start

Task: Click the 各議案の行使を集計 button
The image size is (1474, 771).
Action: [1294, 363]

end
start

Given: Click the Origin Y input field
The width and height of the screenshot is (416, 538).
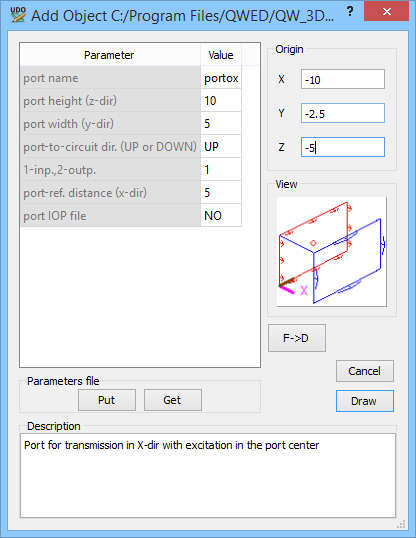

end
start

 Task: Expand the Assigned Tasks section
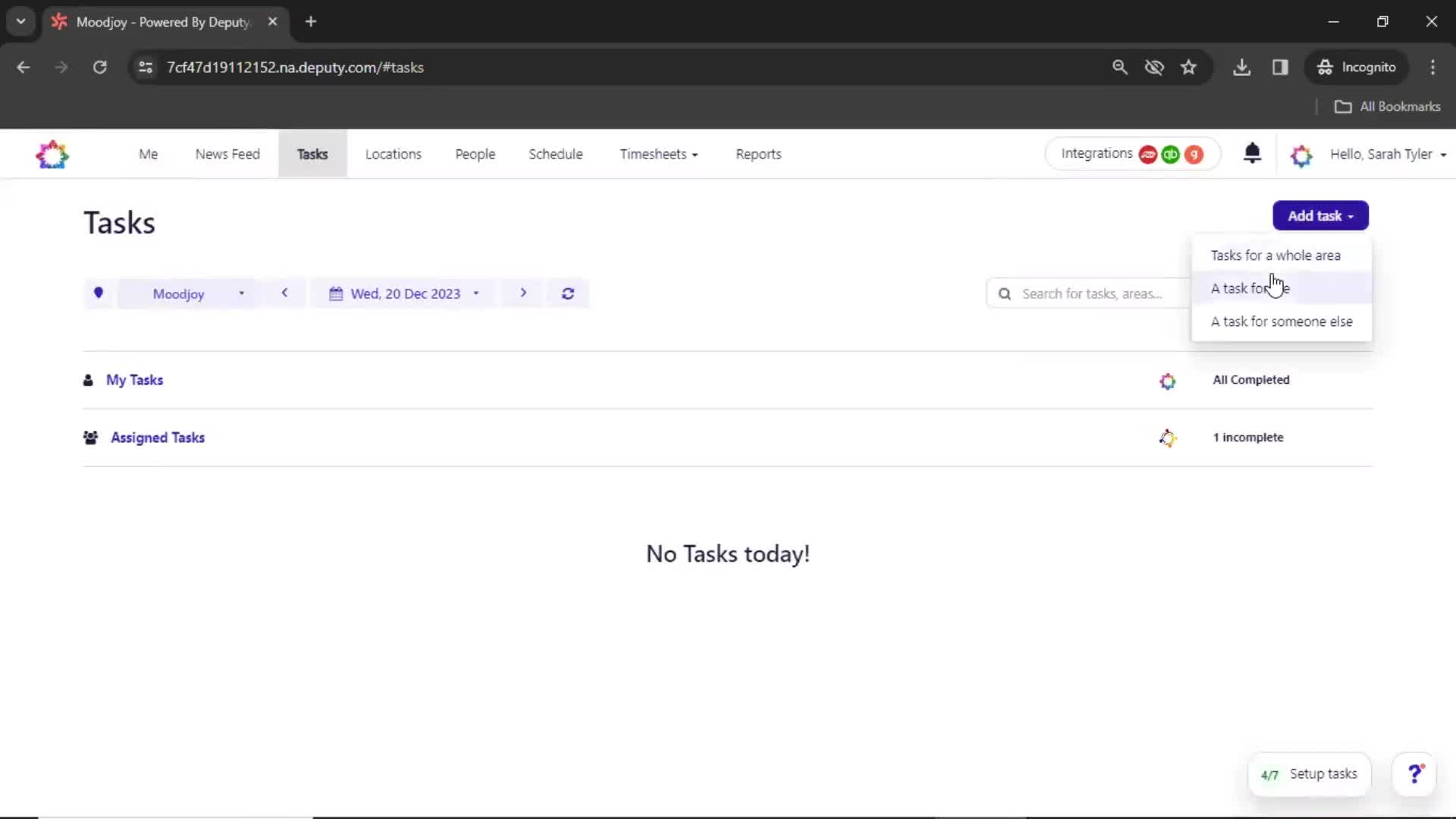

end

Written problem: Edit the listing lines starting at the one containing "Given: Click the Origin Y input field" and ending at the one containing "The width and", replacing "screenshot" with "image" and leaving everything else as it is. Return only those lines.

Expected answer:
Given: Click the Origin Y input field
The width and height of the image is (416, 538).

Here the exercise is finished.